#### Raw data
⟨

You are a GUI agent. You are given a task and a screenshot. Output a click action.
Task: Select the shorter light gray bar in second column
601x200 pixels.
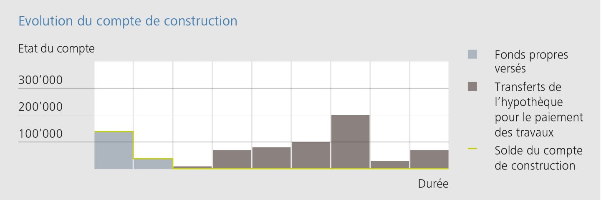(153, 164)
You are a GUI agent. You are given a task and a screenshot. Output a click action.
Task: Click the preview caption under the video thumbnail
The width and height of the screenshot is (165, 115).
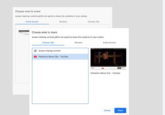(105, 73)
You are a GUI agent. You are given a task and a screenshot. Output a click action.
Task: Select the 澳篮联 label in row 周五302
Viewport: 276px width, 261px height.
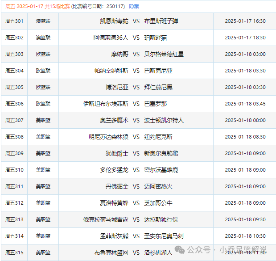[43, 38]
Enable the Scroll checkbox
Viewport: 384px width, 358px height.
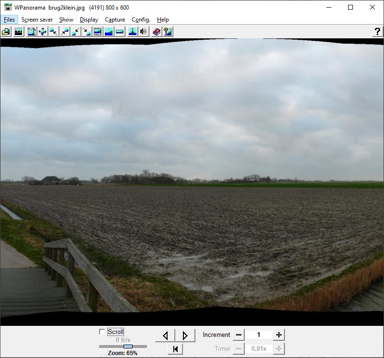[102, 331]
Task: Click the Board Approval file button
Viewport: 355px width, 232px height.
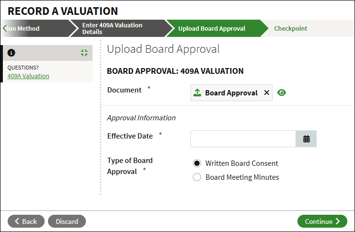Action: [231, 93]
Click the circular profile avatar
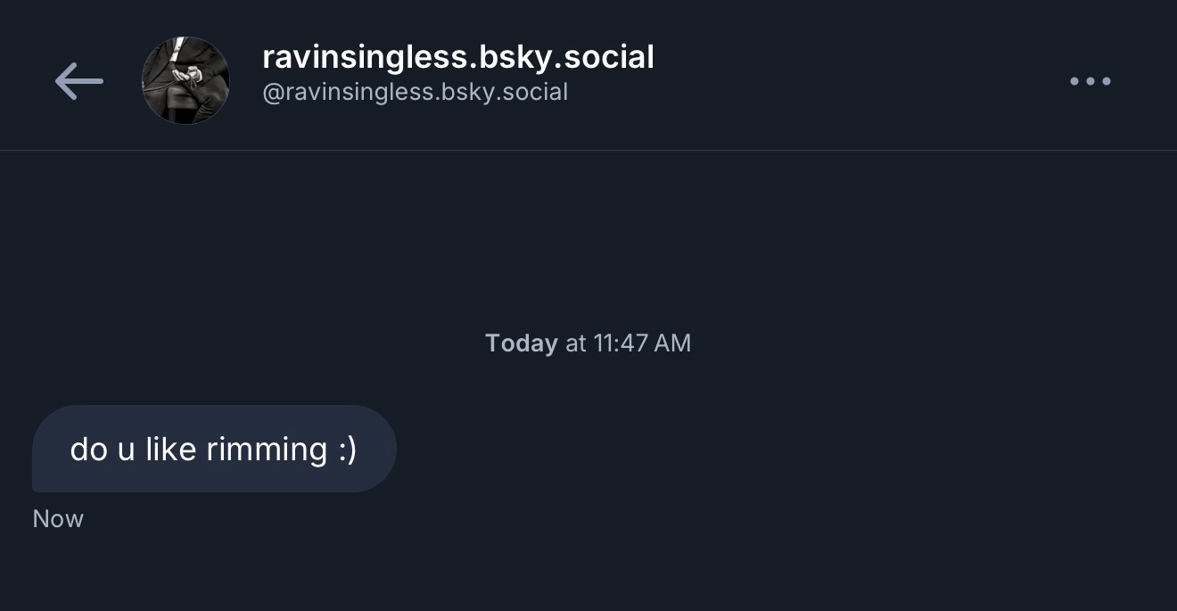 [x=185, y=81]
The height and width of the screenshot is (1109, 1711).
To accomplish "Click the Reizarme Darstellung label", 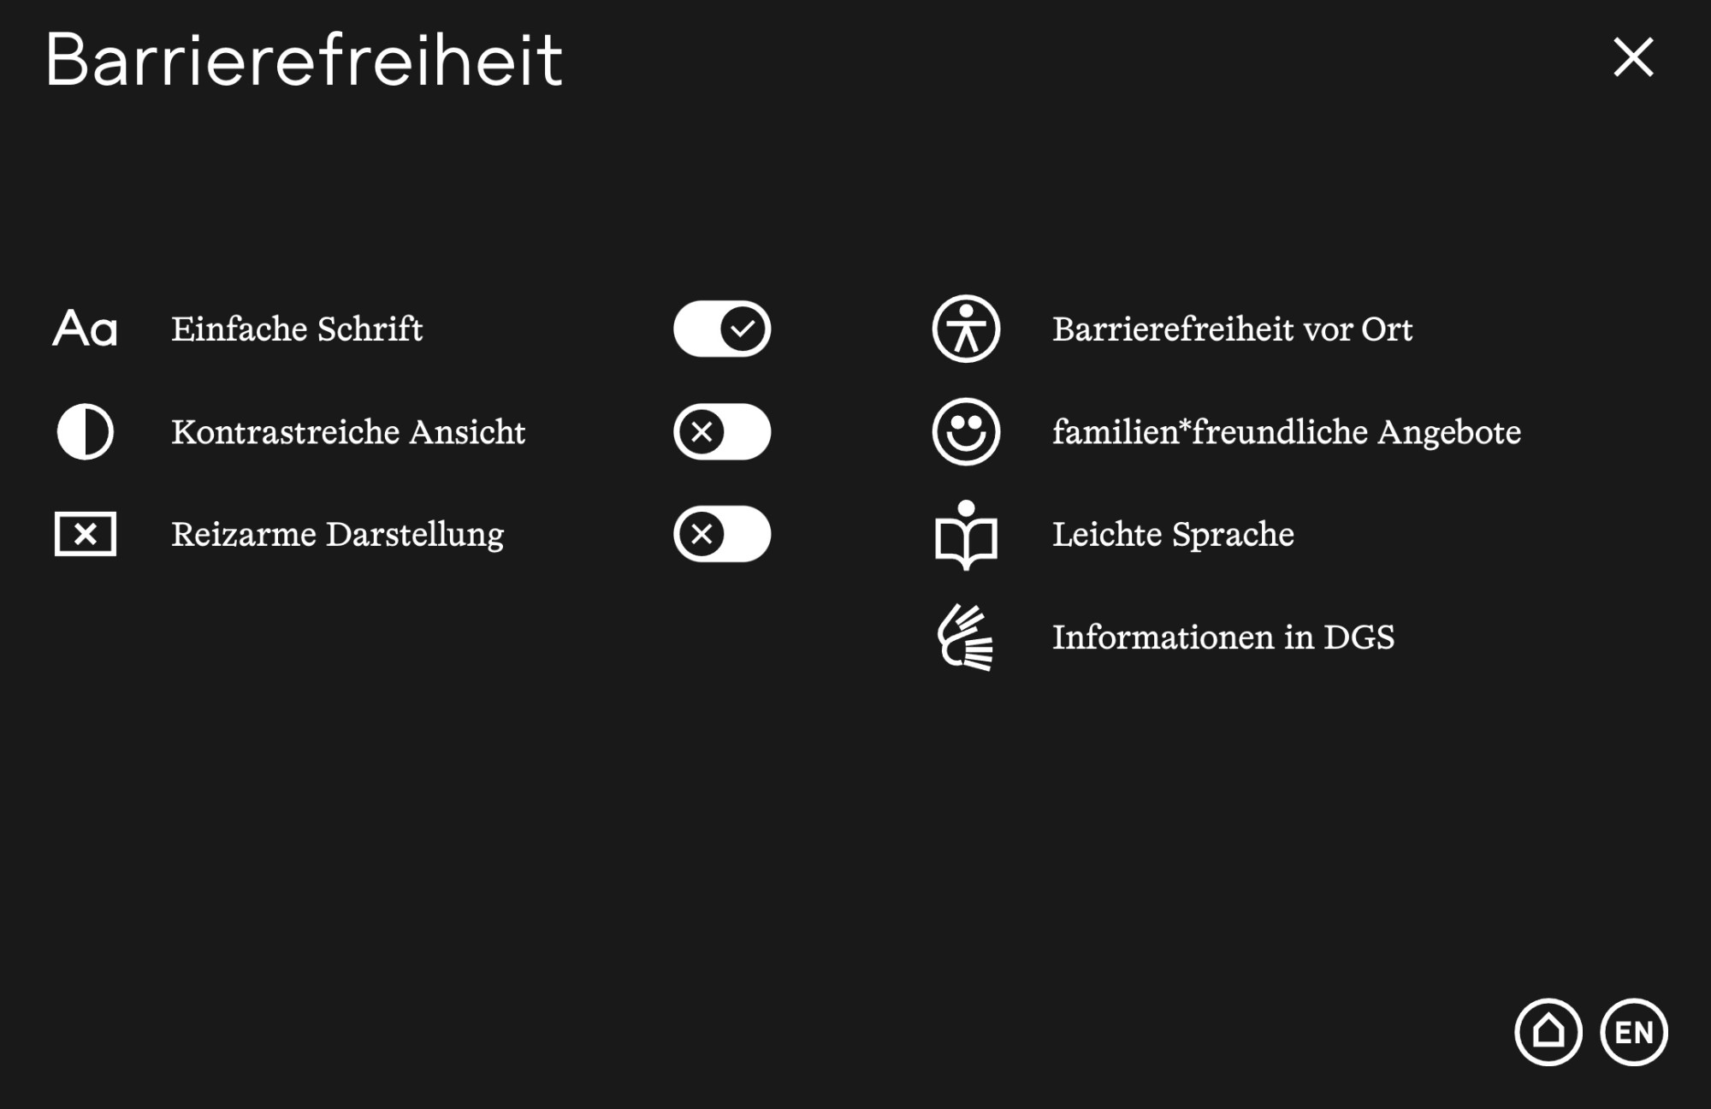I will (337, 535).
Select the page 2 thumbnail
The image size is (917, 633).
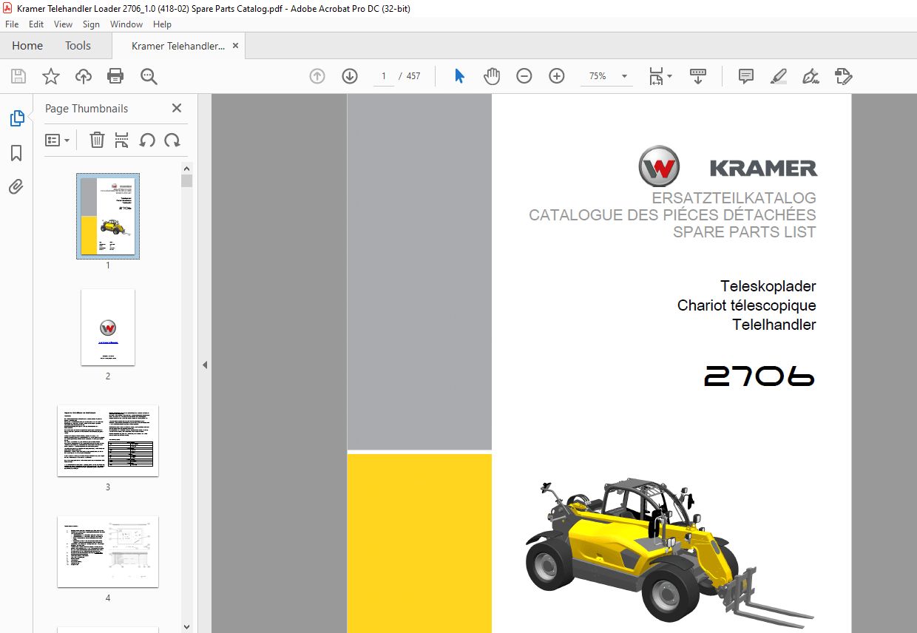tap(107, 327)
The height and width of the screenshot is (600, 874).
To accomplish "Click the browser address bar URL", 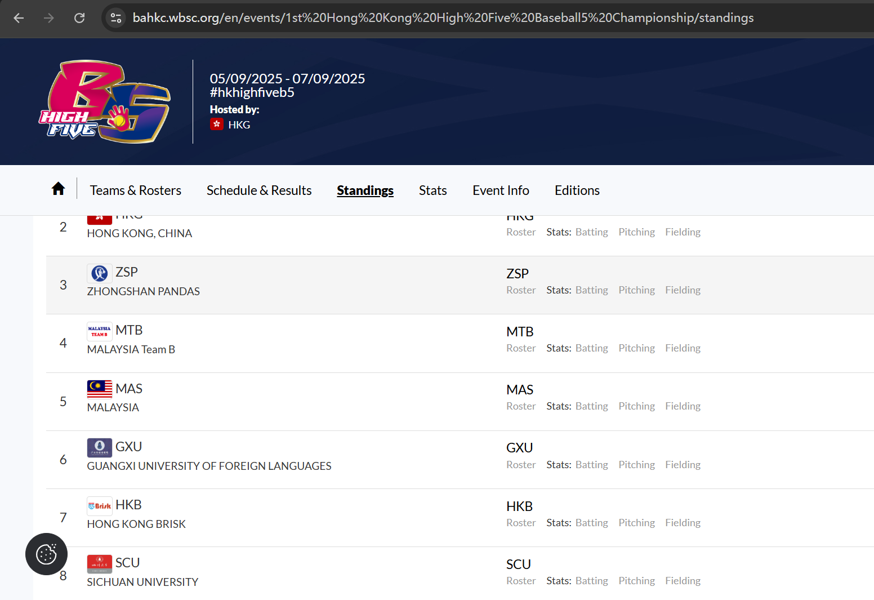I will (443, 18).
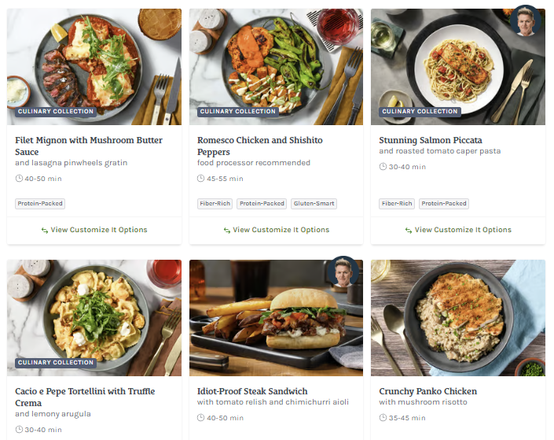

⟩

#### The problem
Using the listing above, say how many of its lines contain the string "thumbnail", giving nothing but the figure.

#### Reply
2